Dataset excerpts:
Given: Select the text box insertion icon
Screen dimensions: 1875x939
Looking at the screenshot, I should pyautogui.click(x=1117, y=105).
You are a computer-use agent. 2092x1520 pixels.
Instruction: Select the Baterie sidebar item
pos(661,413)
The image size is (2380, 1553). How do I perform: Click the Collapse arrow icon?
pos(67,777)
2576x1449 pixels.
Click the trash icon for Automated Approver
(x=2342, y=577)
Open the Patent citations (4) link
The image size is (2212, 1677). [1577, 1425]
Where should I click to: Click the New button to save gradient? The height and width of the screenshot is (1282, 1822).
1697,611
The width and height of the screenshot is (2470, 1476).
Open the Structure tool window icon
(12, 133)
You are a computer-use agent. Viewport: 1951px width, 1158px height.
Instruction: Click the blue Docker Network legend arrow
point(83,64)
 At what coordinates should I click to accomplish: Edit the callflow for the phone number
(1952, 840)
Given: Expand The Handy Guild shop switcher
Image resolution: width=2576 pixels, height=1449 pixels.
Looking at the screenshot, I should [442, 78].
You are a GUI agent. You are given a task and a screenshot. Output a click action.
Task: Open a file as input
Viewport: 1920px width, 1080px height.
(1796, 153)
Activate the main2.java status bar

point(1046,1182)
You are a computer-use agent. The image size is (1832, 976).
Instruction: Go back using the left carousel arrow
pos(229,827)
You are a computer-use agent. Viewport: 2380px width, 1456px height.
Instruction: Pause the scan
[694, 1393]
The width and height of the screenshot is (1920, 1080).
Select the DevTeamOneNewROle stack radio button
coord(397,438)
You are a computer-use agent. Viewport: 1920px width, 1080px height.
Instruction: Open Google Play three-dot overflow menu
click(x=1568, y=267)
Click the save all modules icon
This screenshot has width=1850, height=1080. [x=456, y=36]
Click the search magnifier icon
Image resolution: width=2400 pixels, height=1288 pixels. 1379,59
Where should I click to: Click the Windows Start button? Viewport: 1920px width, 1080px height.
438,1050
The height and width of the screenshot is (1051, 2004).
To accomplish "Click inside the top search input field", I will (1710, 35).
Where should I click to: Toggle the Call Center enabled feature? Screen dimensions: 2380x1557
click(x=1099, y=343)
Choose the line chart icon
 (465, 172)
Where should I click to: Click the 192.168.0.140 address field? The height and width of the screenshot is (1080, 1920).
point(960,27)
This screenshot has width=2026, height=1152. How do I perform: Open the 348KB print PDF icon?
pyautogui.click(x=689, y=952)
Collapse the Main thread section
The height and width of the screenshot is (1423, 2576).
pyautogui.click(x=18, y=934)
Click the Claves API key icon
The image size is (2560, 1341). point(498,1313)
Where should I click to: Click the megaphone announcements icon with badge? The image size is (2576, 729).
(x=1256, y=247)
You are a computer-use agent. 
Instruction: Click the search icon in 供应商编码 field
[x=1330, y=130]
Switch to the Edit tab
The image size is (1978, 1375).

### WHAT IS EXPECTED
Your task is to retype all of the records exactly.

### RESULT OF THE TASK
Given: Select the text box insertion icon
Screen dimensions: 1875x939
Looking at the screenshot, I should pyautogui.click(x=1117, y=105).
You are a computer-use agent. 2092x1520 pixels.
Instruction: Select the Baterie sidebar item
pos(661,413)
The image size is (2380, 1553). How do I perform: Click the Collapse arrow icon?
pos(67,777)
2576x1449 pixels.
Click the trash icon for Automated Approver
(x=2342, y=577)
Open the Patent citations (4) link
The image size is (2212, 1677). [1577, 1425]
Where should I click to: Click the New button to save gradient? The height and width of the screenshot is (1282, 1822).
1697,611
The width and height of the screenshot is (2470, 1476).
Open the Structure tool window icon
(12, 133)
You are a computer-use agent. Viewport: 1951px width, 1158px height.
Instruction: Click the blue Docker Network legend arrow
point(83,64)
 At what coordinates should I click to accomplish: Edit the callflow for the phone number
(1952, 840)
Given: Expand The Handy Guild shop switcher
Image resolution: width=2576 pixels, height=1449 pixels.
Looking at the screenshot, I should [442, 78].
You are a GUI agent. You are given a task and a screenshot. Output a click action.
Task: Open a file as input
Viewport: 1920px width, 1080px height.
(1796, 153)
Activate the main2.java status bar

point(1046,1182)
You are a computer-use agent. The image size is (1832, 976).
Instruction: Go back using the left carousel arrow
pos(229,827)
You are a computer-use agent. Viewport: 2380px width, 1456px height.
Instruction: Pause the scan
[694, 1393]
The width and height of the screenshot is (1920, 1080).
Select the DevTeamOneNewROle stack radio button
coord(397,438)
You are a computer-use agent. Viewport: 1920px width, 1080px height.
Instruction: Open Google Play three-dot overflow menu
click(x=1568, y=267)
Click the save all modules icon
This screenshot has width=1850, height=1080. [x=456, y=36]
Click the search magnifier icon
Image resolution: width=2400 pixels, height=1288 pixels. 1379,59
Where should I click to: Click the Windows Start button? Viewport: 1920px width, 1080px height.
438,1050
The height and width of the screenshot is (1051, 2004).
To accomplish "Click inside the top search input field", I will (1710, 35).
Where should I click to: Toggle the Call Center enabled feature? Screen dimensions: 2380x1557
click(x=1099, y=343)
Choose the line chart icon
 (465, 172)
Where should I click to: Click the 192.168.0.140 address field? The height and width of the screenshot is (1080, 1920).
point(960,27)
This screenshot has width=2026, height=1152. How do I perform: Open the 348KB print PDF icon?
pyautogui.click(x=689, y=952)
Collapse the Main thread section
The height and width of the screenshot is (1423, 2576).
pyautogui.click(x=18, y=934)
Click the Claves API key icon
The image size is (2560, 1341). point(498,1313)
Where should I click to: Click the megaphone announcements icon with badge? The image size is (2576, 729).
(x=1256, y=247)
You are a computer-use agent. 
Instruction: Click the search icon in 供应商编码 field
[x=1330, y=130]
Switch to the Edit tab
The image size is (1978, 1375).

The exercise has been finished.